*** Passage to read

# Comics ! what you reading !



## BoneMonkey (Feb 22, 2008)

I'm reading Batman Hush and RED HULK right now anyone else reading comics ?


----------



## laminaatplaat (Feb 22, 2008)

ctrl alt del comic 

(online comic about games 'n stuff)


----------



## Hadrian (Feb 22, 2008)

Spider-Man & Black Cat: The Evil That Men Do and Hulk: Big Things are the ones I'm on and I have Batman: Bruce Wayne, Murderer? & X-Men: Dark Phoenix Saga to go onto next.


----------



## Orc (Feb 22, 2008)

Just re-read Global Frequency issues um... some random issues I found scattered around. That and some Cable and Deadpool back issues.

Oh and Batman: Hush is great. (I only have the compiled Absolute book though.)

I always re-read stuff whenever I go through um.. stuff in my room. Especially now since I'm buying a new bed.

******
*** Stored rows

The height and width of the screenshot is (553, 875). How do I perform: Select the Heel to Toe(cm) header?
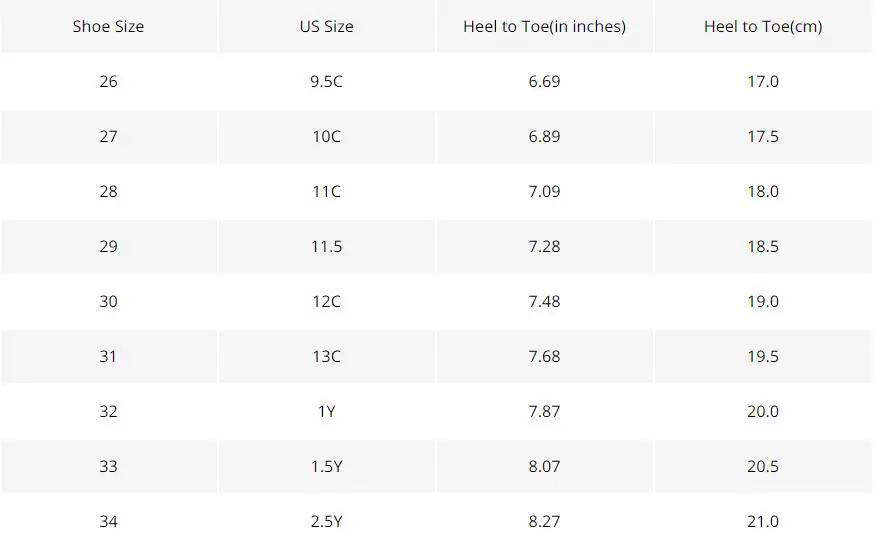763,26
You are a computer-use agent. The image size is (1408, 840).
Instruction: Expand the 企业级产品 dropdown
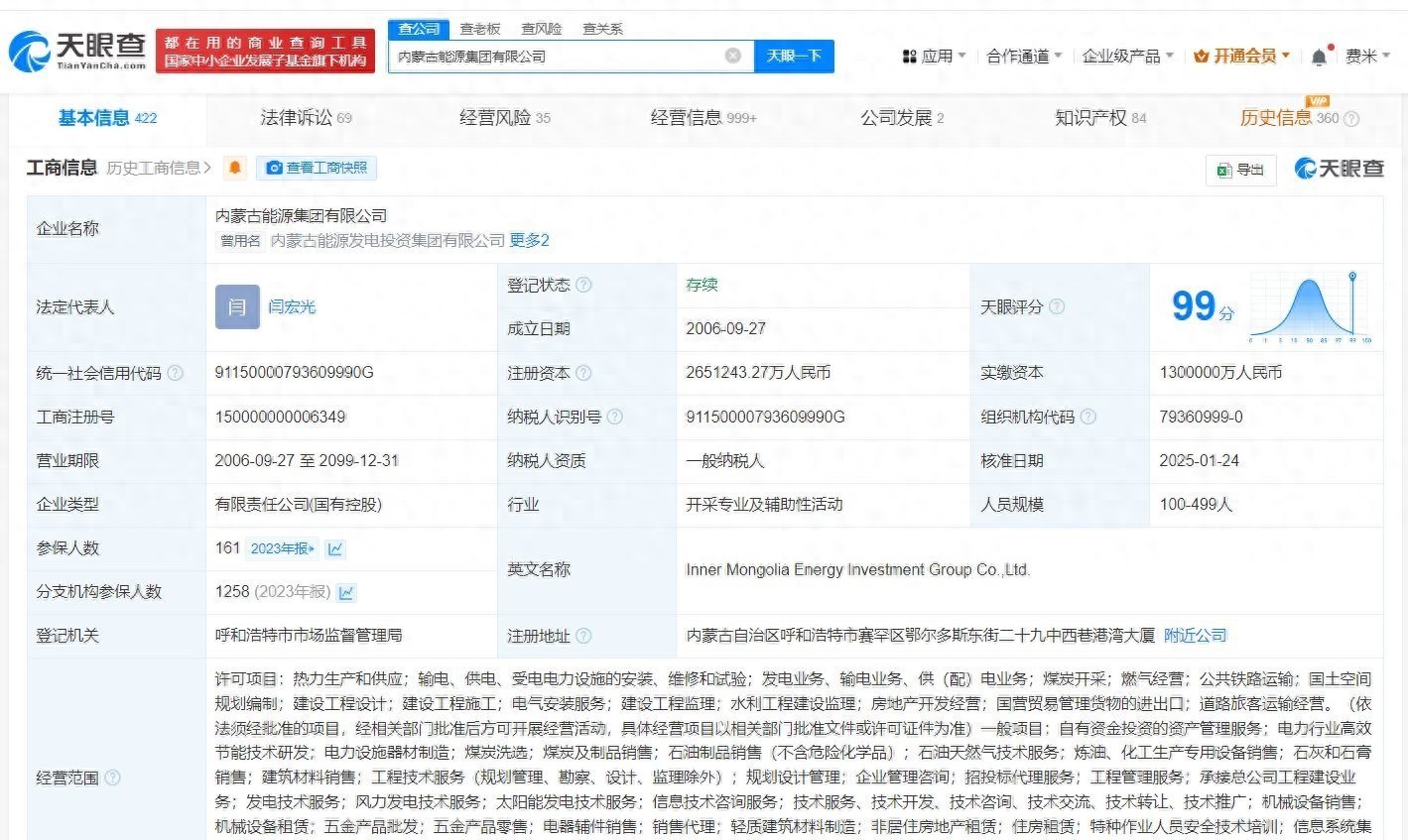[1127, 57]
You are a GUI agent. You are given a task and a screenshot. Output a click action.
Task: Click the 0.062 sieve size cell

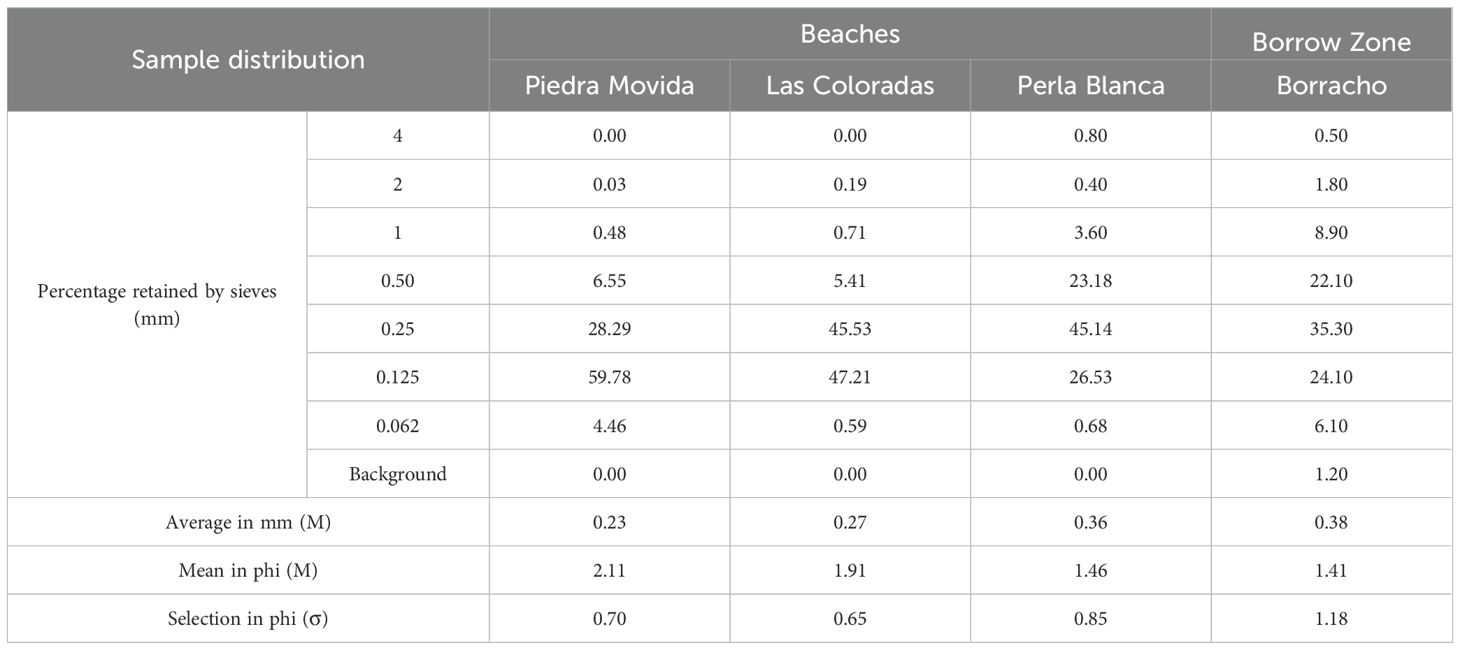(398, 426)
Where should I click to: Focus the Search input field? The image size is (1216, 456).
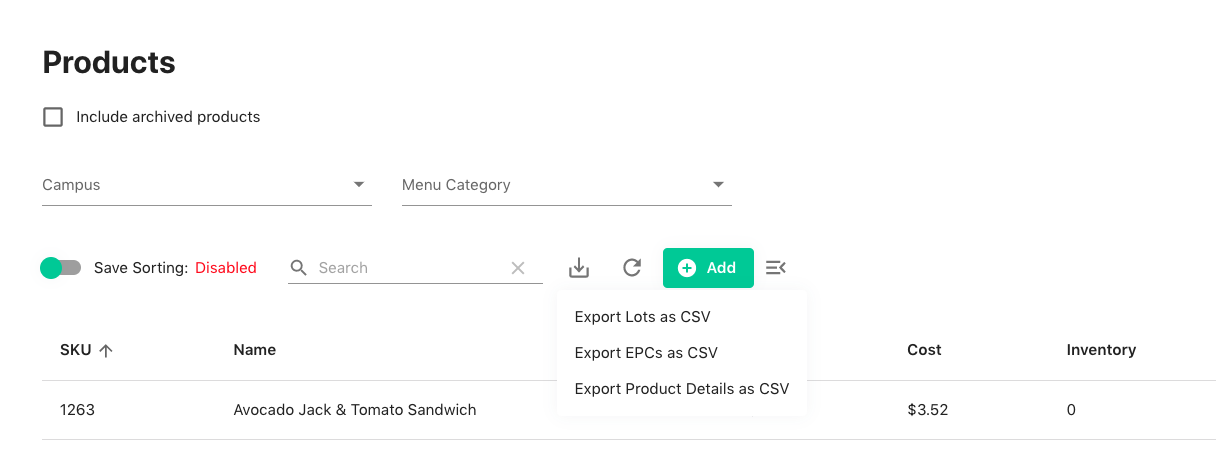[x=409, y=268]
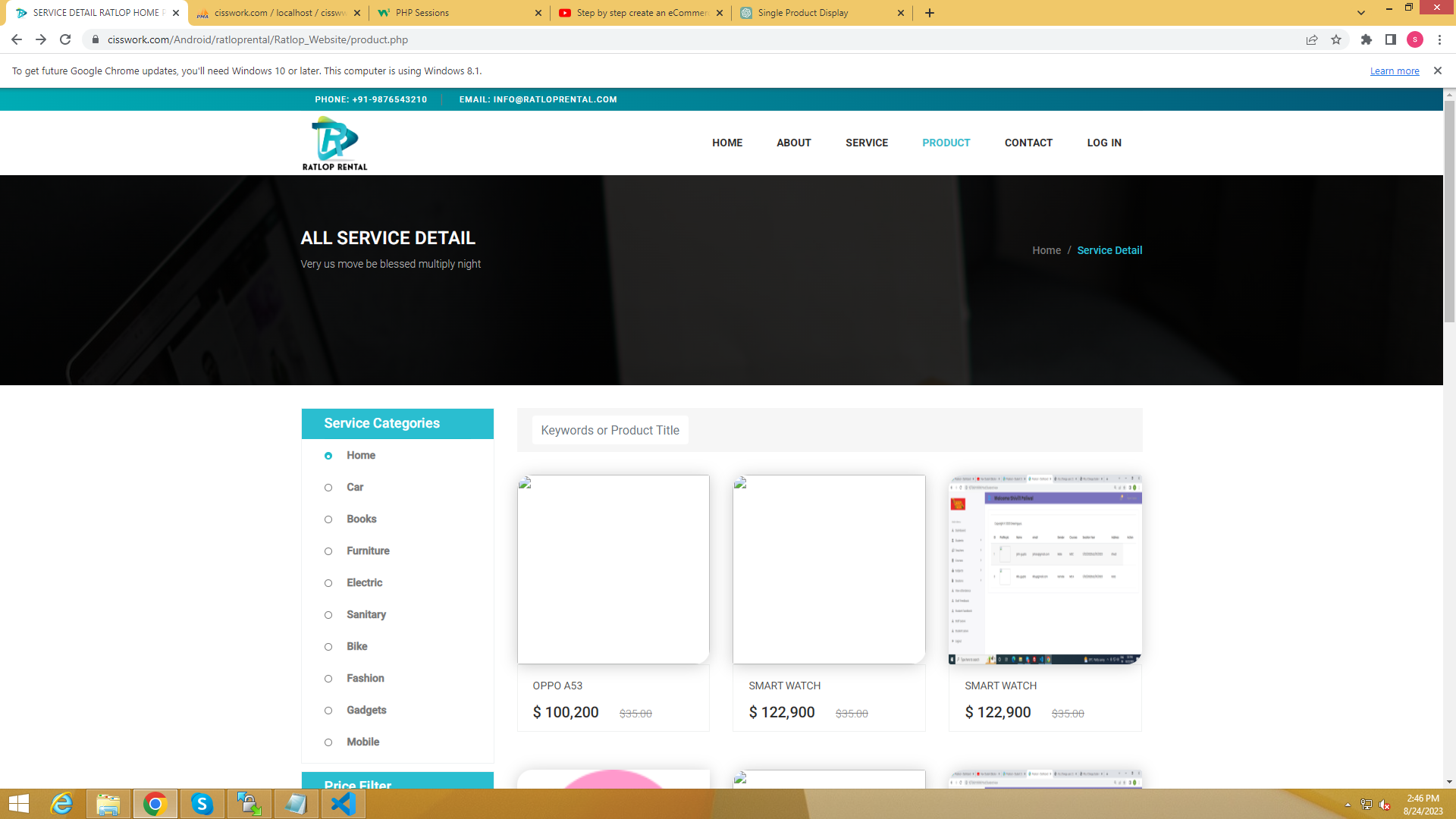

******

### The tasks
1. Reproduce the stretch of the comics thread from "## Orc (Feb" through "buying a new bed.".
2. In the comics thread, which two titles does Hadrian plan to read next?
3. Decide whether each statement agrees with the comics thread, and back each yes or no with the deciding words quoted from it.
(a) laminaatplaat describes ctrl alt del as an online comic about games.
(b) Orc owns Batman: Hush as individual issues rather than a collected edition.
(c) Orc mentions buying a new bed.
The rows come from a separate source.

### Solutions for each task
1.
## Orc (Feb 22, 2008)

Just re-read Global Frequency issues um... some random issues I found scattered around. That and some Cable and Deadpool back issues.

Oh and Batman: Hush is great. (I only have the compiled Absolute book though.)

I always re-read stuff whenever I go through um.. stuff in my room. Especially now since I'm buying a new bed.

2. Batman: Bruce Wayne, Murderer? and X-Men: Dark Phoenix Saga.

3.
(a) Yes: "(online comic about games 'n stuff)"
(b) No: "(I only have the compiled Absolute book though.)"
(c) Yes: "Especially now since I'm buying a new bed."